Hers was a legitimate concern, which could not be dismissed as simple paranoia. Gina’s apprehension spoke to the need to effect changes in our government structure, changes which better reflected life on Fram rather than life on the Quoqasi. Debate began immediately, and drew more attention than the other workshops on the closing day of the Conference.
A number of reforms were proposed. Most of these proposals affected the supreme soviet: one suggestion was to impose a rotating membership upon the position of supreme soviet; another suggestion was to fill supreme and upper soviets randomly from a pool of eligible, candidate colonists; still another suggestion was to set fixed terms to each seat, and limitations on the number of terms a candidate could sit. Some anarchists even suggested that the upper and supreme soviets be abolished, that even these bodies represented the concentration of too much power.
Most of the supporters of this latter position were from Alpha-2, and the prompt, almost casual rejection of their proposal seemed to justify Gina’s concerns.
These were all imperfect solutions. None of these proposals addressed the fundamental issue of the dispersal of political power, and many actually diminished the agency of the citizen. Imposing limits on individual power was not of itself collective leadership. The problem, noted one commentator, was that Fram’s population was both too small and too large: too small to effectively implement a constitutional democracy, too large to ignore the politics and rely upon a loose meritocracy.
In the silence between rejection and counter-proposal, someone muttered that what we were doing now was as good as politics could get.
“What do you mean?” asked Gina, encouraged.
A tall, thin man from Alpha-4 stood up reluctantly. “I mean this Conference. Everyone meeting together like this, every so often, to discuss what comes next.”
The idea was seized upon. It was discussed, debated, developed. Word spread quickly, and experts from all fields dropped in from other workshops to contribute. And suddenly (or, at least, it seemed to those of us there), we were drafting language for a constitution.

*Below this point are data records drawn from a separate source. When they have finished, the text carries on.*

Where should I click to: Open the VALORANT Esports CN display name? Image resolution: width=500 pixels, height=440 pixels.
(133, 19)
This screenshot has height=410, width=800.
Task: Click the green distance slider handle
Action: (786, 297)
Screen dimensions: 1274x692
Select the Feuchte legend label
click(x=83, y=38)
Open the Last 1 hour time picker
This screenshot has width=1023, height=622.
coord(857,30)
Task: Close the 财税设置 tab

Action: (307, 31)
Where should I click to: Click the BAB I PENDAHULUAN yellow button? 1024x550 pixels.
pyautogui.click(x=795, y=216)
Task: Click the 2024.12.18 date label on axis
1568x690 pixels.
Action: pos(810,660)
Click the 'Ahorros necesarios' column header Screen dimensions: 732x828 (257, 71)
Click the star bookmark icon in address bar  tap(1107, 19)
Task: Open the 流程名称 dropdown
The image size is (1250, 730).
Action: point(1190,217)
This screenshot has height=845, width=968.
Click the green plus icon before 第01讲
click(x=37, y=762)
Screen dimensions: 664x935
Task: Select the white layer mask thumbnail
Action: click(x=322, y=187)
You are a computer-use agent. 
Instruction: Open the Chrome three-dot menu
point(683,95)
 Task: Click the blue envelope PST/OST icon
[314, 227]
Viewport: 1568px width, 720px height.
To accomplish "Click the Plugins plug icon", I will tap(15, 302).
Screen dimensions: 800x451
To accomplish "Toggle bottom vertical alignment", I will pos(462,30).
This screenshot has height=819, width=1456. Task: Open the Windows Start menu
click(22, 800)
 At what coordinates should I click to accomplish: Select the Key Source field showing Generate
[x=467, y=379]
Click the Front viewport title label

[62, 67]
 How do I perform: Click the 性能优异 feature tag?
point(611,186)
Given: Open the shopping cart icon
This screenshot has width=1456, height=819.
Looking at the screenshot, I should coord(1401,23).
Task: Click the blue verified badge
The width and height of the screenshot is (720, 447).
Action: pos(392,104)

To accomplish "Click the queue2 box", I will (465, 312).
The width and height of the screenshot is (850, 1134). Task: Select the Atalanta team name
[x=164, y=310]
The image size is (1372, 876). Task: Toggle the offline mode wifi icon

The Conference would be the basis of our government. At regular intervals, a similar conference would be held; while the Colony was young, this interval would remain one hundred and fifty Earth days. These Congresses would be attended by a Central Committee of some two hundred members – fifty representatives from each Colony, nominated by whatever method that Colony chose – who would confer on any issue that fell outside the jurisdiction of a single Colony.
The +150 Conference, thus, became the First Congress.
“But think of the Texas crisis!” Gina implored. “We mustn’t assume that all decisions will wait for a scheduled Congress.”
Replacing the upper and supreme soviets was the Presidium, a body of sixteen full and eight candidate members. The Presidium directed the government between the Congresses of the Central Committee. Only full members could vote; candidate members acted as the tie-break, voting only when the votes of full members were deadlocked. Each Colony elected four full and two candidate members. The Presidium met only in plenums in the period between Congresses.
Despite comments made in jest – “revolution in one solar system!” or “dictatorship of the colonist!” – the authors consulted widely, and the draft was quickly composed. The constitution went to general referendum a week after the conclusion of the Congress, and passed in a landslide with an eighty-four percent majority.
Of 3974 persons, 3338 voted in favour of the new constitution.